Pour ce qui concerne les études épidémiologiques sur les tentatives de suicide, D.A. Brent et coll. (1988) constatent 75% de dépression majeure et 19,6% de dysthymie dans une population d’adolescents suicidants. De même, H. Chabrol (1992) note 82% de dépression majeure et 10% de dysthymie. M. Gispert et K. Wheeler (1992) ont étudié une population d’adolescents suicidants reçus au centre d’urgence d’un hôpital accueillant une population multi-ethnique et défavorisée sur un plan socio-économique. Ces adolescents présentent des signes d’une dépression d’intensité moyenne évaluée grâce à une échelle de Poznanski légèrement modifiée, et il existe une corrélation significative entre la dépression et l’échelle de risques suicidaires: plus la dépression est grave, plus les adolescents ont utilisé des moyens efficaces et apparaissaient résolus à se tuer.

Plus récemment, D.B. Goldston et coll. (1996 et 1998) ont étudié une population d’adolescents âgés de 12 à 19 ans hospitalisés en psychiatrie, au sein de laquelle ils ont individualisé quatre groupes:




– ceux qui sont hospitalisés à la suite d’une première tentative de suicide;


– ceux qui sont hospitalisés pour une récidive suicidaire;


– ceux qui ont des antécédents de tentative de suicide mais sont hospitalisés pour un autre motif;


– et ceux qui n’ont jamais effectué de tentative de suicide.
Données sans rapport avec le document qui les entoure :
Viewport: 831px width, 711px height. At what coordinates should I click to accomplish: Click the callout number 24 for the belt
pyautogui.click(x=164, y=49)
En évaluant la dépression à l’aide de la BDI (Beck Depression Inventory), il ressort que les sujets ayant des antécédents de tentative de suicide et les sujets suicidants récidivistes ont un niveau de dépression plus élevé (score de dépression moyenne à élevée) que ceux hospitalisés pour une première tentative de suicide; ces derniers ont de même un niveau de dépression plus élevé que ceux n’ayant jamais effectué de tentative de suicide. Les premières tentatives de suicide sont plus souvent liées dans leur étude à des troubles de l’adaptation que les tentatives de suicide répétées et ont donc un meilleur pronostic. En revanche, le niveau de dépression est similaire chez ceux ayant des antécédents de tentative de suicide et ceux récidivant: l’absence de tentative de suicide récente ne doit donc pas être considérée comme rassurante.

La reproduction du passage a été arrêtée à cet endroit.